ALaY

Betapa alaynya saya yang dulu. Tulisan SMS yang L-nya besar dan foto selfie dari kemiringan entah berapa derajat  menghiasi masa SMP-SMA saya. Sekarang? Tulisan saya di SMS sudah normal. Foto selfie masih tetep hahaha, ya nggak miring-miring juga, tapi masih sering foto-foto diri sendiri. Kalau kelakuan? Hmm kadang saya masih norak dan nggumunan :))

Saya pikir teman-teman saya semuanya pernah melalui masa-masa seperti itu. Alay. Udahlah, nggak usah denial. Coba sana cek memory hape atau foto-foto lamanya :))

Jujur, saya baru mendengar istilah 'alay' itu mungkin waktu awal-awal kuliah. Bisa dibilang istilah alay itu lagi nge-trend waktu saya udah nggak alay lagi. Entah apakah itu hanya timing belaka atau sebenarnya karena saya sudah nggak alay lagi maka saya aware dengan istilah itu.

Sebenarnya alay itu apa sih?

Ada yang bilang alay itu yang gayanya kampungan, norak, dan terlalu ngoyo biar dibilang gaul. Ada yang bilang seseorang itu alay karena dia salah persepsi tentang 'gaul'. Katanya sih, semua orang pernah alay. Semua orang pasti pernah ngoyo atau berusaha terlalu keras untuk diterima di lingkungannya dan kata sifat 'gaul' mungkin emang beda-beda bagi setiap orang. Mungkin memang benar semua orang pernah alay. Mungkin alay itu adalah salah satu tahap perkembangan manusia #teoringawur.

### Data Mentah
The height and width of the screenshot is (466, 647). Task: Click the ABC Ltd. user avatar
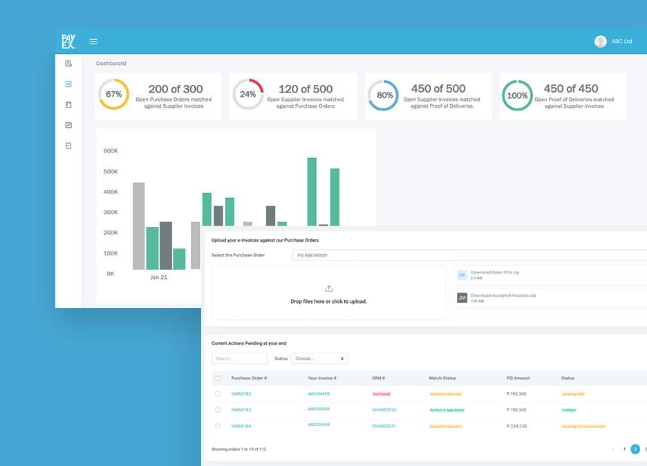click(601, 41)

### Soal Latihan
Tuliskan kembali tanpa perubahan sebagian teks tentang alay, dimulai dari kata-kata yang memuat "Jujur, saya baru" dan berhenti setelah "dengan istilah itu.".

### Kunci Jawaban
Jujur, saya baru mendengar istilah 'alay' itu mungkin waktu awal-awal kuliah. Bisa dibilang istilah alay itu lagi nge-trend waktu saya udah nggak alay lagi. Entah apakah itu hanya timing belaka atau sebenarnya karena saya sudah nggak alay lagi maka saya aware dengan istilah itu.